DENTE DE LEÃO - Opinião de Marcos Cruz
Ontem, o Sporting entrou com fome, mas pouco assertivo. Embora Palhinha e Matheus Nunes impusessem a sua lei a meio-campo, as alas não funcionavam. Pote parece estar a habituar-se a acordar tarde, e nem se pode queixar de Esgaio, que fez todo o corredor com energia e precisão; do outro lado, a dupla Vinagre-Jovane carece ainda de rotinas, sentindo-se para já muito a falta de Nuno Mendes.
O cabo-verdiano revelou-se trapalhão durante toda a primeira parte, foi aliás o pior jogador da equipa - mas o futebol tem coisas que ninguém consegue explicar e lá estava ele a marcar o golo inaugural, assistido por Esgaio. Estranhamente, depois disso a equipa tremeu e o Braga criou duas ocasiões de perigo.
A abrir a segunda metade, Inácio cabeceou à boca da baliza para fora dela e a seguir, na melhor jogada do desafio, Jovane convidou Pote para novo tento de grande classe. Estava escrita a mentira deste Braga-Sporting: não no resultado, que esse não oferece discussão, mas em quem o fez.

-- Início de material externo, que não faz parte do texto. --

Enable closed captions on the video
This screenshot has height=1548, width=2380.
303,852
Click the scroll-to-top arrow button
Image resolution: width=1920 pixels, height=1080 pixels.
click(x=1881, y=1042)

Tirando os lances decisivos, Pote e Jovane estiveram muitos furos abaixo do que valem, o primeiro por desaparecimento, o segundo por desnorte. Não admirou, pois, que Rúben Amorim tenha renovado a ala esquerda, fazendo entrar Matheus Reis e Nuno Santos, e sacrificado mais tarde o goleador da equipa, quando o lateral ex-Rio Ave, protagonista de uma criancice anterior que lhe valeu o cartão amarelo, foi expulso pelo Collina dos pobres. Se aí já o Sporting mostrava ter perdido a calma, apesar da vantagem de dois golos, de então para diante assistiu-se a um sufoco: Carvalhal (que protesta imenso com os árbitros) meteu o regressado Medeiros e o baby Roger a agitar as alas e, em superioridade, havia sempre um dos lados a descoberto, tendo calhado a Fabiano, um lateral pequeno mas muito interessante, fazer o cruzamento que pôs os leões a bater o dente.
André Horta rasgava a linha defensiva verde-e-branca com passes simples - às vezes não dá para entender - e o perigo subia como o mercúrio, perante um Sporting recuadíssimo e sem capacidade de reter a bola. Valeram aí os reflexos de Adán, a compensar erros que continua a revelar, quer no passe quer nas saídas.
Deu ainda para ver uns minutos de Ugarte, completamente perdido, sem culpa própria, entregue a um baptismo ingrato que apesar de tudo teve final feliz. E foi a história de mais um triunfo, importante e difícil, que nos embala para uma época onde vai ser preciso trabalhar muito, mas muito, para dar sequência ao que de fantástico se fez na anterior.
Fora do campo, há que resistir também: eu não percebo nada de finanças, mas quando me dizem que o Sporting tem de vender Palhinha, Nuno Mendes ou Matheus Nunes permito-me achar uma estupidez. Se não tivéssemos ido à Champions, com os jogadores desvalorizados, o clube acabava?! É deixar os jornais criarem os cenários que quiserem e seguir em frente confiando no processo. Vamos mas é embora.